Найти ответ было нетрудно. Действительно нетрудно. Но ответ был жестоким. Мирек предал. Мирек заговорил. Всего миг я надеялся, что он, по крайней мере, рассказал не все, но привели следующую группу заключенных – и я увидел Владислава Ванчуру[11], профессора Фельбера с избитым почти до неузнаваемости сыном Бедржихом Вацлавеком[12], Божену Пулпанову, Йиндржиха Элбла, скульптора Дворжака – всех тех, кто входил или должен был войти в Национально-революционный комитет чешской интеллигенции. Все они оказались здесь. О работе среди интеллигенции Клецан рассказал все.
Первые дни во дворце Печека были нелегкими. Но это! Это стало самым тяжелым ударом, который я тут получил. Я ждал смерти, а не предательства. И, как бы снисходительно я ни судил Клецана, как бы ни старался учесть смягчающие обстоятельства, как бы ни хранил в памяти все то, чего он не выдержал, у меня не получилось найти иного слова, кроме как «предательство». Ни колебание, ни слабость, ни бессилие почти до смерти замученного человека, лихорадочно ищущего, как остановить пытки, – ничто не могло его оправдать.
Теперь я понимал, почему в самую первую ночь они уже знали мое имя. Понимал, как тут оказалась Аничка Ираскова, у которой мы несколько раз встречались с Клецаном. Понимал, почему тут оказался Кропачек, оказался доктор Штых.
Меня возили в «Четырехсотку» почти ежедневно. И почти ежедневно я узнавал новые подробности – печальные и страшные. Клецан был человеком со стержнем, его не сгубили ни пули в Испании, ни кошмары концлагеря во Франции. Теперь же он бледнел при виде плетки в руке гестаповца и в страхе перед зуботычинами предавал товарищей. Каким же поверхностным было его мужество, если от него ничего не осталось под ударами! Таким же поверхностным, как и его убеждения. Он был сильным среди своих, в окружении единомышленников. Был сильным, потому что помнил о соратниках. В одиночестве, в стане врагов, он растерял всю свою силу. Утратил целиком и полностью, потому что помнил только о самом себе. Пожертвовал товарищами, чтобы спасти собственную шкуру. Струсил и из трусости предал.

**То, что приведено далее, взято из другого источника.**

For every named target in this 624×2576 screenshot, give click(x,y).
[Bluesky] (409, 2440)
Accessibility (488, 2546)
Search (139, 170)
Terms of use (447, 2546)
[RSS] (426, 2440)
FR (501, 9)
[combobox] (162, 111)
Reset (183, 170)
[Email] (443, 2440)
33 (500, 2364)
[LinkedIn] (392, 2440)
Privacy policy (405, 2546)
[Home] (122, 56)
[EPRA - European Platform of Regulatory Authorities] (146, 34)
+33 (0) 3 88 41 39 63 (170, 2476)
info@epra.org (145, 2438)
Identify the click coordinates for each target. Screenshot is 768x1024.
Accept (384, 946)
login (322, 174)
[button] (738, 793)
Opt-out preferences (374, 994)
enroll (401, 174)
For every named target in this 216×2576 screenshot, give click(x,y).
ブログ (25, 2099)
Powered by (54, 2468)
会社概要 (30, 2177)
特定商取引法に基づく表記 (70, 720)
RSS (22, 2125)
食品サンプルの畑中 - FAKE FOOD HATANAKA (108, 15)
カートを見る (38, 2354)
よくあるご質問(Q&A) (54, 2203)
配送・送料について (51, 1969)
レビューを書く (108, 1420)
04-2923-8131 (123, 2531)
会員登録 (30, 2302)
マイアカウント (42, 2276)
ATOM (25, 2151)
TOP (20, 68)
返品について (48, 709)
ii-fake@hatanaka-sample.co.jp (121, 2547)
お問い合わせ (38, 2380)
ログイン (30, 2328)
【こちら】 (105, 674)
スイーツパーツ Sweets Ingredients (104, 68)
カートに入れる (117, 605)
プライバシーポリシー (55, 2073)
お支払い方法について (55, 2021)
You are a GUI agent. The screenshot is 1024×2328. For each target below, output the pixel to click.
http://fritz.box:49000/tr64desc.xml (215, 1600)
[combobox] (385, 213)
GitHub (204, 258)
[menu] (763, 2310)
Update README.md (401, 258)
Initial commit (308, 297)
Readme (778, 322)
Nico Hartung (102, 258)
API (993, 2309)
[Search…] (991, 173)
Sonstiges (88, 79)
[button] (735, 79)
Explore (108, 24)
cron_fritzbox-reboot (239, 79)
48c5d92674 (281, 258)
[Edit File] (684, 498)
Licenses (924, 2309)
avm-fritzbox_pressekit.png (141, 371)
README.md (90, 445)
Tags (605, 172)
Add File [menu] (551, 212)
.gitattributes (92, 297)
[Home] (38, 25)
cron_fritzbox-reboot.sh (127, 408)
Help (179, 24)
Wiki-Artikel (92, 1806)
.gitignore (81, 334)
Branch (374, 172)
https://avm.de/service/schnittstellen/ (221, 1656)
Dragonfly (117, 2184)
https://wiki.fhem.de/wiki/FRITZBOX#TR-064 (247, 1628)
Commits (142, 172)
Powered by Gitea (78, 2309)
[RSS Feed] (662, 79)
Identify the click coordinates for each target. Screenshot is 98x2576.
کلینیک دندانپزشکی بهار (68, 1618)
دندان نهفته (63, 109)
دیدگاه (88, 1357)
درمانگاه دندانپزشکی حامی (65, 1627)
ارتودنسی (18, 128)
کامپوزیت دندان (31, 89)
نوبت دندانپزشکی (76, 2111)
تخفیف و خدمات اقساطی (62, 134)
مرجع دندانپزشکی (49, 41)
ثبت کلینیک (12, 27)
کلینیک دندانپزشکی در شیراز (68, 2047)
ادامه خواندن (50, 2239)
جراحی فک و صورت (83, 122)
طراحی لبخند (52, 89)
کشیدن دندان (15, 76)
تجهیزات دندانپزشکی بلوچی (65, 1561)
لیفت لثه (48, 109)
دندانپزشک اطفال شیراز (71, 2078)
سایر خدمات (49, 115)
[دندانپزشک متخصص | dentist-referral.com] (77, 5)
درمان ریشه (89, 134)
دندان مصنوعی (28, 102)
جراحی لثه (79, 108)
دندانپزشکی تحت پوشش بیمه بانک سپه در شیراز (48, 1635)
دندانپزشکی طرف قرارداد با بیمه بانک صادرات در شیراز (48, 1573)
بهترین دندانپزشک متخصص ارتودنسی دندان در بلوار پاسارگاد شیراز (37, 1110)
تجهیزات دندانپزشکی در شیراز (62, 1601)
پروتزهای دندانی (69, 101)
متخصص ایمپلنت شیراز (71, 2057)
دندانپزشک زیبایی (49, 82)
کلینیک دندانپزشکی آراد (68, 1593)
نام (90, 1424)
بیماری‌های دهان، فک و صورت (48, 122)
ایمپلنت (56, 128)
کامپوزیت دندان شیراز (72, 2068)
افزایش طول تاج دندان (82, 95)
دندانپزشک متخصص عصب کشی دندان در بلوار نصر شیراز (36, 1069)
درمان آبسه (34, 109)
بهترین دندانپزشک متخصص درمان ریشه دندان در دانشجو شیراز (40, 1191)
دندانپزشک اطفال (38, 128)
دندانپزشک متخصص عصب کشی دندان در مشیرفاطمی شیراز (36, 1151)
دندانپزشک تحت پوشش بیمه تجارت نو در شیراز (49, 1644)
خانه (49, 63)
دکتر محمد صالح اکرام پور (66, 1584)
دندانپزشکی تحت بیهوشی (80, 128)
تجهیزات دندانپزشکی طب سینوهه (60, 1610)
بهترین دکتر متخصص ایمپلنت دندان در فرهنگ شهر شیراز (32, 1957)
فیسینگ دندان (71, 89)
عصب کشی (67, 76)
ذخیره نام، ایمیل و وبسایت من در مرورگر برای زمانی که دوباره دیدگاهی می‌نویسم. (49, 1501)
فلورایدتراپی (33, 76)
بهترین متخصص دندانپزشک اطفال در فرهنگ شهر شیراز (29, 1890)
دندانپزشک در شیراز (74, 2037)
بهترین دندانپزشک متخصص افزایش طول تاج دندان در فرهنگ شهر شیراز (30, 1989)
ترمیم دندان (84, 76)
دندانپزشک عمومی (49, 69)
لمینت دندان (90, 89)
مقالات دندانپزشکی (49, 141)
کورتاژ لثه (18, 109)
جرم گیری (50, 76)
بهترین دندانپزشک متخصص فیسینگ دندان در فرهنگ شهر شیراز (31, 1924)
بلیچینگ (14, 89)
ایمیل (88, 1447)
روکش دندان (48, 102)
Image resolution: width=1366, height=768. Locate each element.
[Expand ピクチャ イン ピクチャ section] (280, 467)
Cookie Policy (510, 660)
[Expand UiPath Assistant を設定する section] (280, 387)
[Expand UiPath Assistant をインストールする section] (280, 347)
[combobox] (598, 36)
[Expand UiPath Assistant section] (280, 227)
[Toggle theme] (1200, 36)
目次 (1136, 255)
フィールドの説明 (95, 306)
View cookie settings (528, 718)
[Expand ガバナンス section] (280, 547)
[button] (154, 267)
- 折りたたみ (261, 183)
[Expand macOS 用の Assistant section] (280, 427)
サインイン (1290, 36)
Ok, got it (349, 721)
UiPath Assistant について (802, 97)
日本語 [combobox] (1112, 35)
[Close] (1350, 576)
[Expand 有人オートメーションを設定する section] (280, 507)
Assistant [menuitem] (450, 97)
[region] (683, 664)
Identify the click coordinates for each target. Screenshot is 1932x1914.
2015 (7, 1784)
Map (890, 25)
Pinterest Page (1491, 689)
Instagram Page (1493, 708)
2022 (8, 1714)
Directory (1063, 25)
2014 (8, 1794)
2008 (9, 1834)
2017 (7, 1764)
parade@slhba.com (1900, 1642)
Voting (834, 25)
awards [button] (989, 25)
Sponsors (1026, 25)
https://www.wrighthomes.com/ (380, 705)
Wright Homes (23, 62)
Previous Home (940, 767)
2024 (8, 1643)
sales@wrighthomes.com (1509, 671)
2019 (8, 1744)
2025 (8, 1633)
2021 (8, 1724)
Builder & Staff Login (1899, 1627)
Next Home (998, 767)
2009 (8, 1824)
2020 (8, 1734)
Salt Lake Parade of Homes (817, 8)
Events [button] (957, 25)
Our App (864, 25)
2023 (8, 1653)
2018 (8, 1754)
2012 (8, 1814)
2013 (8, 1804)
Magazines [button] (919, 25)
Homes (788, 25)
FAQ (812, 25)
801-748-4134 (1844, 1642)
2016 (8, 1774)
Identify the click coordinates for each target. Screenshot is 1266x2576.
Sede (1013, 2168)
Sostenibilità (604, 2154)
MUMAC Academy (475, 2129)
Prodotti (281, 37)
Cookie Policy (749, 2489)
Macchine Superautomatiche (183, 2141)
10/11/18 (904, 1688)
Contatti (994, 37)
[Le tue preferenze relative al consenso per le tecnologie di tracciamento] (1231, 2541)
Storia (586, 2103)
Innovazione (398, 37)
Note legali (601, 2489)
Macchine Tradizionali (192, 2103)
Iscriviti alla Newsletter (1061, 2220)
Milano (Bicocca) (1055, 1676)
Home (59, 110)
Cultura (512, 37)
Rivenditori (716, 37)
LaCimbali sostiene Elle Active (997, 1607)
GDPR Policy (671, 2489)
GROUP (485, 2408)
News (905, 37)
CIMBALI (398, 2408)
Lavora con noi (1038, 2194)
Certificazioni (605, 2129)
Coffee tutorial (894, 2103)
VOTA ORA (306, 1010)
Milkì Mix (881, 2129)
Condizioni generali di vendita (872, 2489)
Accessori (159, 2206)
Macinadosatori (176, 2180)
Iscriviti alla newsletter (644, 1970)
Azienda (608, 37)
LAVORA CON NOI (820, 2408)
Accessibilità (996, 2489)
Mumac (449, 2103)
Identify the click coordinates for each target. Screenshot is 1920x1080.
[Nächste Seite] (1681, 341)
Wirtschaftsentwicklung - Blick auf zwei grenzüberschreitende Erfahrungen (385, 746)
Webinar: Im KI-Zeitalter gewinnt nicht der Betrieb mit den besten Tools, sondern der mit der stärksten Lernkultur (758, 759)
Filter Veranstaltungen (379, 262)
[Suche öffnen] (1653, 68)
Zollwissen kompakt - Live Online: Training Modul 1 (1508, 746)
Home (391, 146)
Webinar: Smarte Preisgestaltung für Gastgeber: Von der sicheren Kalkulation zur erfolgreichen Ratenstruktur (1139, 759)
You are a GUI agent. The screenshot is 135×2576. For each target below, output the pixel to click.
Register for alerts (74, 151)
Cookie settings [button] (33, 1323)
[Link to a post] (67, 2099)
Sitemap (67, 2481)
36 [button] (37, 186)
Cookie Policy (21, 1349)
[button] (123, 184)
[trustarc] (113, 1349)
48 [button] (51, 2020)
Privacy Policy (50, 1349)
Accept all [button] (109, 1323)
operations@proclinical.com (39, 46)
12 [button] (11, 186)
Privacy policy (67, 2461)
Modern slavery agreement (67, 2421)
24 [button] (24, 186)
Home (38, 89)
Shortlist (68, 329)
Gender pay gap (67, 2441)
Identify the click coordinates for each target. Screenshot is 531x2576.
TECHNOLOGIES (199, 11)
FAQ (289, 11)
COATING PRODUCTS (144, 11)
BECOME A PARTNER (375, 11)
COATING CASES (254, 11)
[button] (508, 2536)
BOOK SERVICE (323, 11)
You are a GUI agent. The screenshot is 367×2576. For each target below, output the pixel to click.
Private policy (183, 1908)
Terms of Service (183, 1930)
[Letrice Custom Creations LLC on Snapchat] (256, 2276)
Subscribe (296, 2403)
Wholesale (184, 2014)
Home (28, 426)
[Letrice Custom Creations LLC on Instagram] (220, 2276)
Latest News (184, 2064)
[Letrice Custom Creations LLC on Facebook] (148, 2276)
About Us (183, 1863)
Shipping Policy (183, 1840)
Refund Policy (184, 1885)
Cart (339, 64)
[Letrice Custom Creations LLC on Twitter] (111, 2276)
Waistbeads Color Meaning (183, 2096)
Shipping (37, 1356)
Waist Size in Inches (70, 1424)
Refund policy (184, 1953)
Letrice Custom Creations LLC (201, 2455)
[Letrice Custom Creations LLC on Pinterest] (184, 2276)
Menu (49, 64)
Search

Не рассудил, что лучше умереть, чем расшифровать найденные у него записи. Расшифровал. Назвал имена. Явки. Привел агентов гестапо на встречу со Штыхом. Отправил их на квартиру Дворжака, где находились Вацлавек и Кропачек. Выдал Аничку. Даже Лиду, сильную, смелую, влюбленную в него девушку. Всего несколько ударов – и он рассказал половину того, что знал. Узнав о моей смерти, Мирек решил, что держать передо мной отчет больше не придется, и рассказал все остальное.
Трус теряет не только собственную жизнь, а гораздо больше. Так случилось и с Клецаном. Он дезертировал из славной армии, обрек себя на презрение даже самого гнусного из врагов. И, даже оставшись в живых, уже не жил. Все его отвергли. Он пытался загладить вину, но обратно его так и не приняли. В тюрьме быть отверженным намного страшнее, чем где бы то ни было.